One goal of new materials and systems is intended to make airframes and engines more resilient and extend their time between overhauls.
However, many believe that although the new technology might require fewer maintenance events, each shop visit will require more complex work and end up being more expensive.
Definitive proof of that suspicion will remain elusive until new technology ages and signifcant maintenance demand emerges, yet some evidence is appearing from insurance claims.
Insurer Allianz notes that new-generation aircraft are leading “to more expensive aviation insurance claims,” with engines and new materials “driving up the cost of repairs and groundings.”
Of the roughly $16 billion of aviation insurance claims over the last five years, Allianz says that 13% were related to poor maintenance, while another 27% were caused by collisions or crashes.
It also notes that complexity of repairing composite materials means that replacement is often chosen over repair, contributing to an increase in the severity of claims.

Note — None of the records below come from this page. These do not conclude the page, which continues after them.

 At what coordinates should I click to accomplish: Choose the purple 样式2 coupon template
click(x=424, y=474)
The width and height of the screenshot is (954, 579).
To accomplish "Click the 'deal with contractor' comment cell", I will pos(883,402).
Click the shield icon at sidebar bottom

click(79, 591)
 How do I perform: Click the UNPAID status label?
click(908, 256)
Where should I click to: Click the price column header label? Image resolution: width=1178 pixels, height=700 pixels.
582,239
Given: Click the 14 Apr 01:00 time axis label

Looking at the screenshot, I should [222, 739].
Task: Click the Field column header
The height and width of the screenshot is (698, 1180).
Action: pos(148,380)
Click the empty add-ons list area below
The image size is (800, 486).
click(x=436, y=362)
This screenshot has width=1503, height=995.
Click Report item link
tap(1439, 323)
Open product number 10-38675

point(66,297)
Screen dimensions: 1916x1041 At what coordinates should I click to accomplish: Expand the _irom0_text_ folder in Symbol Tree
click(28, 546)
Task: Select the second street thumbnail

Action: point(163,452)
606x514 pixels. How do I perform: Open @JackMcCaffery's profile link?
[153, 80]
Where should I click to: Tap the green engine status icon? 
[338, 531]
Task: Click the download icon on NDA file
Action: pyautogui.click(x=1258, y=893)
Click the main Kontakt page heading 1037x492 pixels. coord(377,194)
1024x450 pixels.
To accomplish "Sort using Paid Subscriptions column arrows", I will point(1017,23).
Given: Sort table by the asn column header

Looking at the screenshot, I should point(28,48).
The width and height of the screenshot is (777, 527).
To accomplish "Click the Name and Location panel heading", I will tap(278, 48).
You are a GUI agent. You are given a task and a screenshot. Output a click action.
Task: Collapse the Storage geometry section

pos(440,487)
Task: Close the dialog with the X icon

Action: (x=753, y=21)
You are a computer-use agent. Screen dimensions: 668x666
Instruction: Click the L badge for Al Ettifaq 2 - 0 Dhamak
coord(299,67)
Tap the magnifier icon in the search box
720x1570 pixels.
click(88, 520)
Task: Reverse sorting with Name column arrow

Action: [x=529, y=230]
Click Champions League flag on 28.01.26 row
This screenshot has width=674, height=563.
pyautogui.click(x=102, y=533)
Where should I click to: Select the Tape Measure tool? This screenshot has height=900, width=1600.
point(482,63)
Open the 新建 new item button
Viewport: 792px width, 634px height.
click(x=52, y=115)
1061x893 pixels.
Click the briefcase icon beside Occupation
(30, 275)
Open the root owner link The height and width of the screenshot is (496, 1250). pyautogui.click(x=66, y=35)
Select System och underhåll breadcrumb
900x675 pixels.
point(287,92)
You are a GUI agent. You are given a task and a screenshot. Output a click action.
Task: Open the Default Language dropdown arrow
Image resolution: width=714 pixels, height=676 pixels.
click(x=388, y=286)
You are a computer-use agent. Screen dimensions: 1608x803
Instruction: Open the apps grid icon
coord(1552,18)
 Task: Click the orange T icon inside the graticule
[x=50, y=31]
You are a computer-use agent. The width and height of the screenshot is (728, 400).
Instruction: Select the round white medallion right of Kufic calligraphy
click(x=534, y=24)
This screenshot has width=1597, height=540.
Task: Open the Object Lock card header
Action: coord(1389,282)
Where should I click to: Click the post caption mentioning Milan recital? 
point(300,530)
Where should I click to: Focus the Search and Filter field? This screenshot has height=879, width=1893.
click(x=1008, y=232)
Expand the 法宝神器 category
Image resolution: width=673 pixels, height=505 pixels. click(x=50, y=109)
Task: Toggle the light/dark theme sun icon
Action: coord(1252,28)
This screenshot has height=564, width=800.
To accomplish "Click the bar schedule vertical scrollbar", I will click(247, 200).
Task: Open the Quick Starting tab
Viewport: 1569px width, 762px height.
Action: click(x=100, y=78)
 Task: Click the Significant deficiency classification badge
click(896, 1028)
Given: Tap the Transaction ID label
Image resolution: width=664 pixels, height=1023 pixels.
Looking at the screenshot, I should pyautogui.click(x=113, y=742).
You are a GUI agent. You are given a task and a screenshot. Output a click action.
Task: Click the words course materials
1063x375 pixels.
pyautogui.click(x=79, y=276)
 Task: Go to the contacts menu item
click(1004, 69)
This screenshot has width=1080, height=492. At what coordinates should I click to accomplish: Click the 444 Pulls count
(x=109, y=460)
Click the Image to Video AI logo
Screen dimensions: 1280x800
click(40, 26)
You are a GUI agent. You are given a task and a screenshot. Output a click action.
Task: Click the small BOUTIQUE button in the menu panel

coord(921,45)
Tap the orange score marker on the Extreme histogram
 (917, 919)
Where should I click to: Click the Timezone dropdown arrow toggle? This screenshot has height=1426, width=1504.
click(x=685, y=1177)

“We recently had a claim where an aircraft wing was damaged during maintenance. However, the manufacturer’s repair and inspection protocols meant repair was not cost-effective. The result was a new wing, costing $10 million,” said Dave Watkins, regional head of general viation, North America at Allianz.
Watkins also highlighted the difficulties caused by maintenance bottlenecks for engine overhauls and the costs that can ensue.
“An airline may have to wait six months just to get in the line for [an engine] repair.”
In the meantime, it will need a spare engine.
“We recently handled a claim where a rental engine was required while the aircraft’s engine was repaired. The value of the rental engine was more than the entire aircraft, including its original remaining engine,” said Watkins.